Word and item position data
▬▬▬

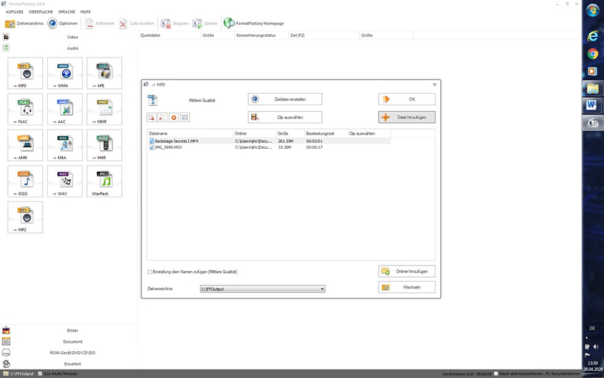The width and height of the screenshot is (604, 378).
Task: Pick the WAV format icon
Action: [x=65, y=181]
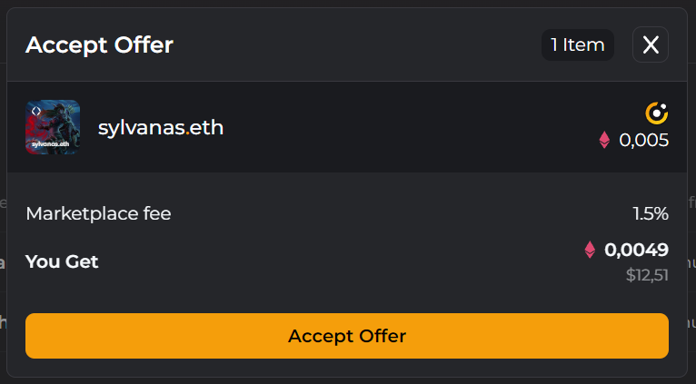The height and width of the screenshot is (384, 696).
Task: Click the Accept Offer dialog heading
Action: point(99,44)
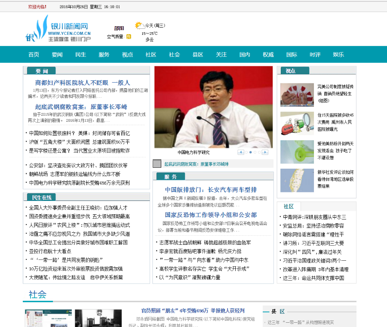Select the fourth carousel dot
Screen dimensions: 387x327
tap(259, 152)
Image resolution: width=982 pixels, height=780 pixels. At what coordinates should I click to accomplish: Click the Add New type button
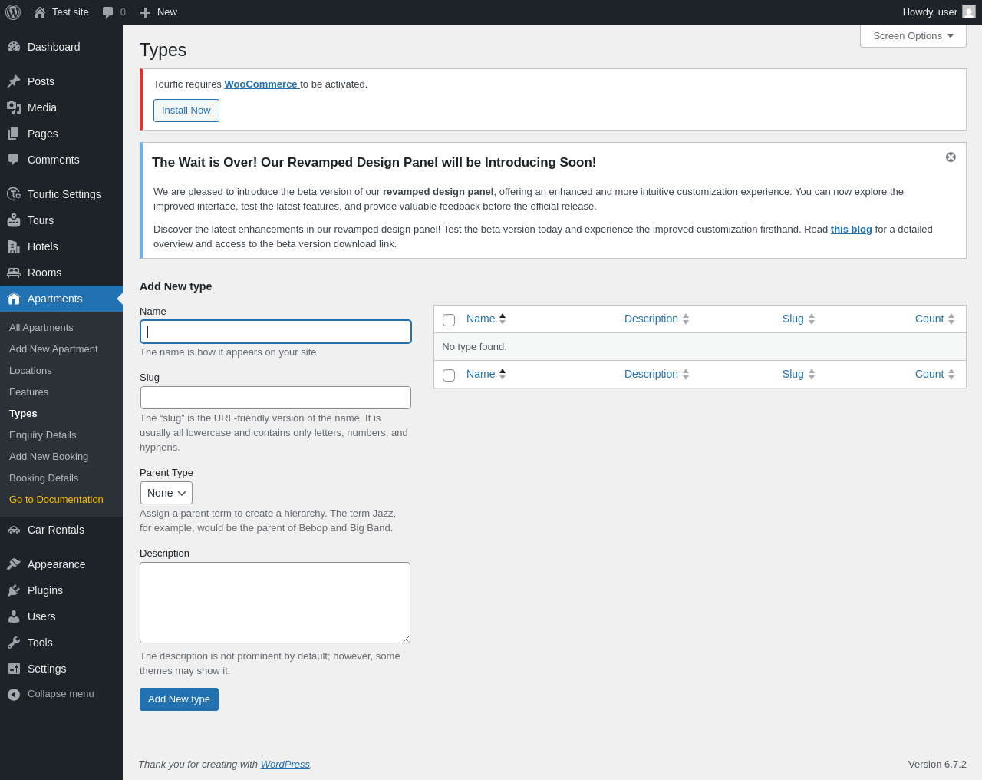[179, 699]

▬▬▬

What needs to be done » Rewrite all of the entries above, replacing "pixels" with "px" wherever it appears and leaving everything else unchanged. Leave the pictures out of your answer.

Answer to this exercise »
The width and height of the screenshot is (604, 378).
Task: Pick the WAV format icon
Action: [x=65, y=181]
The height and width of the screenshot is (384, 696).
Task: Click the Accept Offer dialog heading
Action: point(99,44)
Select the fourth carousel dot
Screen dimensions: 387x327
tap(259, 152)
Image resolution: width=982 px, height=780 px. At what coordinates should I click to accomplish: Click the Add New type button
[179, 699]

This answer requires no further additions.